Il pose en outre une question morale : est-ce au chercheur qui obtient des résultats de payer pour pouvoir rendre son travail accessible ? Le passage à l’open access peut aussi s’effectuer par la voix dite « green open access » : les auteurs déposent alors eux-mêmes une copie de leurs articles sur une archive ouverte ; l’accès libre est alors partiellement ou totalement financé par la puissance publique.

Depuis l’émergence des journaux scientifiques au XVIIᵉ siècle, la question du prix et de l’accès se pose. Royal Society

Pourquoi vouloir à tout prix uniformiser par la loi le destin de plusieurs centaines de revues scientifiques ? Cette suppression du délai d’accès au nom du « tout gratuit » risquerait en effet de mettre en péril l’émergence d’une troisième voie constituée de revues qui cherchent depuis quelques années, dans un partenariat public-privé, à définir un modèle économique en partie fondé sur les ventes en ligne – modèle qui possède l’avantage de ne pas être trop dépendant des subventions publiques dans un contexte où celles-ci sont en forte réduction.

Les ventes des articles numériques constituent alors de précieux supports au dynamisme de ces revues, y compris dans certaines tentatives de relance des publications papier. Cette possibilité d’un modèle mixte papier/numérique avec ventes d’articles au détail ou au numéro doit permettre à la recherche française de conserver un large éventail de modes de publication sans se montrer trop dépendante de stratégies politiques susceptibles d’évoluer au gré des pouvoirs en place et de l’importance que ces derniers pourront accorder – ou non – aux Sciences humaines et sociales.

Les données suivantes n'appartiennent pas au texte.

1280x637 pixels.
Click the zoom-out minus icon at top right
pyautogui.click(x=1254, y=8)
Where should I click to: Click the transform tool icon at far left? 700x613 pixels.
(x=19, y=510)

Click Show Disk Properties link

Plutôt que le formatage que risquerait d’imposer l’article 9 – ou certaines propositions de refonte, une approche plus fine serait de voir comment ce modèle mixte peut être pérennisé tout en favorisant un large accès à ces publications par le biais de mesures adaptées (réduction de la durée de mise à disposition gratuite à 24 ou 36 mois ; suppression de celle-ci sur des productions ciblées ; coût réduit du téléchargement du numéro entier…). Il s’agirait dès lors de garantir à ces revues la possibilité de moduler leur ouverture sur l’open access en fonction de leurs spécificités en termes de production, de diffusion et de publics. Ces marges de manœuvre permettraient d’encourager l’initiative, l’innovation, la liberté de création et de diffusion au service de projets capables d’affirmer des identités singulières définies par des collectifs de chercheurs relativement autonomes grâce à l’appui d’un éditeur et de son équipe.

La consolidation de ce modèle n’empêcherait en rien l’essor des autres voies pour des revues qui choisiraient de s’engager plus massivement encore vers l’open access. C’est sans doute dans cette pluralité de propositions que les sciences humaines et sociales françaises seraient le plus à même de valoriser leur richesse et leur dynamisme aux échelles européennes et mondiales.